11-04-2016 04:52 AM
Hi,
How can I save the current value in Shift Register automaticly even if the application will be canceled.
The number is incrementing by 1 with every iteration and it has to continue also after canceling the program and starting it again. (f.e. for the firs time i want to save number 3, after cancel and running the program again it will continue with number 4,5...)
Thank you for your help
Solved! Go to Solution.
11-04-2016 05:02 AM - edited 11-04-2016 05:03 AM
Hi Alex,
How can I save the current value in Shift Register automaticly even if the application will be canceled.
The value will be saved in the shift register as long as the VI stays in memory. You can "cancel" the app as often as you want - as long as the VI stays in memory…
When the VI will get removed from memory you need to store the value in a file and load it when starting your app again - as any other app has to do too!
On your image: BMP files are banned from the forum for a good reason: their size! And it doesn't get converted to JPG by just renaming the file suffix! Use a tool to convert such images to REAL JPG or PNG formats! (Conversion to PNG reduces filesize from 271kB to 3kB!)
11-04-2016 05:17 AM
@GerdW wrote:
Hi Alex,
How can I save the current value in Shift Register automaticly even if the application will be canceled.
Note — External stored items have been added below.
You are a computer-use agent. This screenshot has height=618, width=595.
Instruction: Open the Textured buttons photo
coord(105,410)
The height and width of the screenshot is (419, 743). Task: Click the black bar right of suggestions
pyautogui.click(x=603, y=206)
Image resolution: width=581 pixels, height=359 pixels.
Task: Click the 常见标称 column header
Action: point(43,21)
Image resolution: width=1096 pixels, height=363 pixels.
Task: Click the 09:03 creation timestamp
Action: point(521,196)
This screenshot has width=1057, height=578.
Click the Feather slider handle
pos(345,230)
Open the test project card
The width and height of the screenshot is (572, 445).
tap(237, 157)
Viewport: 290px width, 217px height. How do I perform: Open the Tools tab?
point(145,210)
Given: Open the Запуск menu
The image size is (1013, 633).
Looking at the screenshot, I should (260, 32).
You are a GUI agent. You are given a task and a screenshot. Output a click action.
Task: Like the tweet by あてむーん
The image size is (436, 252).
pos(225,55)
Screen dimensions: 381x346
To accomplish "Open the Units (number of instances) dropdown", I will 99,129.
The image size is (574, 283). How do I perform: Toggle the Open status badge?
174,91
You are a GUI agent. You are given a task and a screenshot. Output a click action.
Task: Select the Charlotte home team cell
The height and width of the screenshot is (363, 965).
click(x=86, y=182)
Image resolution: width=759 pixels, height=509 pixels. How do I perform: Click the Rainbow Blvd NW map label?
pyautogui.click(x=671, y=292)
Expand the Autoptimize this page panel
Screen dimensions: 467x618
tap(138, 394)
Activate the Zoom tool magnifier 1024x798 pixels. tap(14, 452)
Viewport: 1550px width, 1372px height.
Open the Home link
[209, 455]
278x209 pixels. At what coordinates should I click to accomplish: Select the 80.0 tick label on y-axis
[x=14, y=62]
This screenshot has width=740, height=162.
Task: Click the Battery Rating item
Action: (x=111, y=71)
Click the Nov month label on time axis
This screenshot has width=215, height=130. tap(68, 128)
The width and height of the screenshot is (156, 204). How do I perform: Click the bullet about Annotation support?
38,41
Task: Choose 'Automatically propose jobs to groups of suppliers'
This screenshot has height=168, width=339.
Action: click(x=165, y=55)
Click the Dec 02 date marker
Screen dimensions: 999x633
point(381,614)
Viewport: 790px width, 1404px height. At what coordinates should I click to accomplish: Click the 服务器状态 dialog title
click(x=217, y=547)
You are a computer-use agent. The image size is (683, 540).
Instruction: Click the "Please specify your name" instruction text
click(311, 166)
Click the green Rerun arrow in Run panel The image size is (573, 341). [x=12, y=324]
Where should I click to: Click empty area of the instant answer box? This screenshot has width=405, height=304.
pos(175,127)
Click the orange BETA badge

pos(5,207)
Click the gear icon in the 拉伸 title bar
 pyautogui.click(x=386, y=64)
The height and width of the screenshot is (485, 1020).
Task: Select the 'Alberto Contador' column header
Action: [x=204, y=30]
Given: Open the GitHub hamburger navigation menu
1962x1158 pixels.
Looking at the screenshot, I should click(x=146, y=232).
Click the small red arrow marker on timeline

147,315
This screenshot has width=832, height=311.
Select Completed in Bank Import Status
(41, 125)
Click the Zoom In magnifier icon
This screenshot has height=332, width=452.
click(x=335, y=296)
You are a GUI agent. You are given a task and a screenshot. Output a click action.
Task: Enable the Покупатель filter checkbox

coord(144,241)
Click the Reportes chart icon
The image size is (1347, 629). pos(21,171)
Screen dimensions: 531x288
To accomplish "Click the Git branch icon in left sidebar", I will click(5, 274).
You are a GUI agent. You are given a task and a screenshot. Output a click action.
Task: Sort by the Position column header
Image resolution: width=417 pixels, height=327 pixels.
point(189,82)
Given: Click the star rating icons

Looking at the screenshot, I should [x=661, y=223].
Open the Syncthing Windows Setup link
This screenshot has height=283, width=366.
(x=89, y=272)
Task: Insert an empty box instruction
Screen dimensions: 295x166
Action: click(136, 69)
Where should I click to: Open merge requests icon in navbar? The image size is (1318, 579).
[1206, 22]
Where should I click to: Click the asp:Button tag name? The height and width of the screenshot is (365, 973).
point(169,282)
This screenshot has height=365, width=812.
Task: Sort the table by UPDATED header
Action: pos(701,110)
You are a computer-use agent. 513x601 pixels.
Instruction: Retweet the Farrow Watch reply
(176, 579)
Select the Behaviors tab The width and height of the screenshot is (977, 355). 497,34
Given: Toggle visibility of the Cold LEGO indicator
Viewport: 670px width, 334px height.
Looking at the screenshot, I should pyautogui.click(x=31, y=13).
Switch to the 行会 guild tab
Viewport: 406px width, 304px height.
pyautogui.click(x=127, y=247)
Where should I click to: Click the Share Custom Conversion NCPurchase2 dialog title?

The value will be saved in the shift register as long as the VI stays in memory. You can "cancel" the app as often as you want - as long as the VI stays in memory…
[...]
Just for clarification purpose: Gerd's sentence refers to UNinitialized shift registers.
To be more exact: Gerd's sentence holds true for any shift register. However, before starting the loop interations, an initialized shift register will get a well-defined value whereas the UNinitialized shift register proceeds with the value written to it in the last execution.
In the hope to prevent confusions,
Norbert
11-04-2016 05:31 AM
I thought that using Shift register will save the latest value always if there is no inicialization as you mention in the first sentence but dont.
After cancelling the app it always start from 0 again.
Is then the storing and loading the value from the file the only option?
Its a banal code but i cant solve this small problem
11-04-2016 05:47 AM - edited 11-04-2016 05:48 AM
Hi Alex,
Is then the storing and loading the value from the file the only option?
When you want to store data for the next run of your executable you need to use some storage that will last: files are the perfect items to do so…
(You could use the Windows registry too, if this is easier for you.)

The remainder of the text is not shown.